„Dumbo“ Kritik: Tim Burtons Realversion des Disney-Klassikers

Lida Bach 28. März 2019 0
„Dumbo“ Kritik: Tim Burtons Realversion des Disney-Klassikers

Tim Burtons Live-Action-Remake des Zeichentrick-Klassikers von 1941 führt vor, wie der skrupellose Ausverkauf von Träumen und naiver Phantasie in totalem Desaster endet. Nur ist diese Botschaft eine metatextuelle, immanent im Scheitern eines durch und durch merkantilen Filmprojekts. Selbiges ist Symptom der aus kreativer Stagnation und Grandiosität geborenen Recycling-Trends, den der Regisseur im Hause Disney erst mit seinem Alice in Wonderland-Remake etablierte. Da scheint es nur fair, dass Burton weiter mit abkassiert.

Seine verspielte Groteske und Exzentrik sind längst nur noch Formalismen, die Originalität vorgaukeln. Statt Inspiration regiert markeneintragsreifer Tim-Burton-Style: abgenutzt und durchschaubar wie jedes aufgesetzte Attribut der entzauberten Story. Deren von eindimensionalen Figuren in Holzdialogen vorgebetete Selbstbewusstseinsbotschaft ist noch unechter als der computergenerierte Titelheld. Dessen Mimik zielt zwanghaft auf maximale Niedlichkeit ab. Während der Trickfilm-Dumbo mit seiner Persönlichkeit rührte, ist das CGI-Pendant nur seelenlose Staffage. Gleiches gilt für den Rest der Zirkustruppe. 

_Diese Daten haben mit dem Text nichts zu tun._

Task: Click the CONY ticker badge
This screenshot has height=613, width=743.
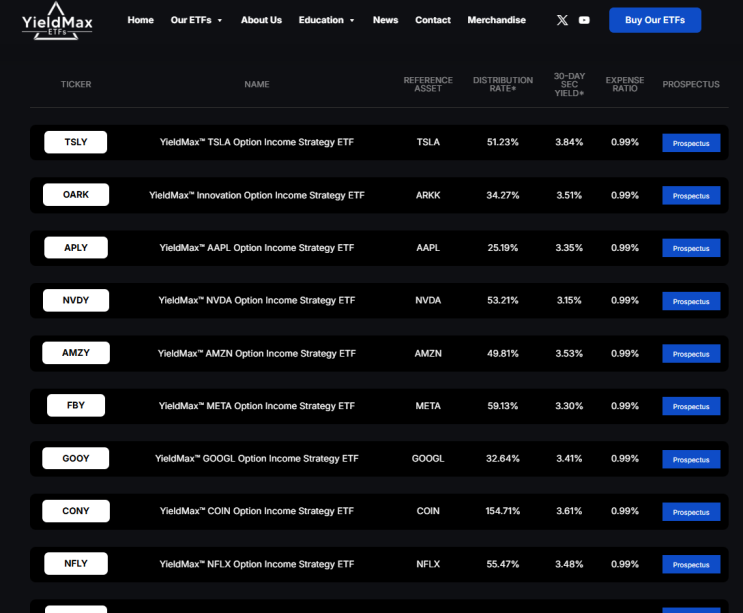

Deren Direktor war der einzig Sprechende der grausamen Menschen des Originals, das Tierquälerei zu Unterhaltungszwecken nachdrücklicher ablehnte als das ambivalente Remake. Burtons spannungs- und spaßfreies Zeugnis seines künstlerischen Niedergangs feiert die Mär von der inklusiven Zirkusfamilie, die Showtieren Tickets in die Wildnis spendiert. Was dort Käfigtieren blüht und daheim der um ihre Attraktionen erleichterten Truppe? Egal, solange Danny DeVitos herzensguter Zirkusfamilienvater uns versichert, alles sei prächtig. In einem immerhin übertrifft Disneys Selbstausverkauf seine Vorlage: Publikumsabstumpfung.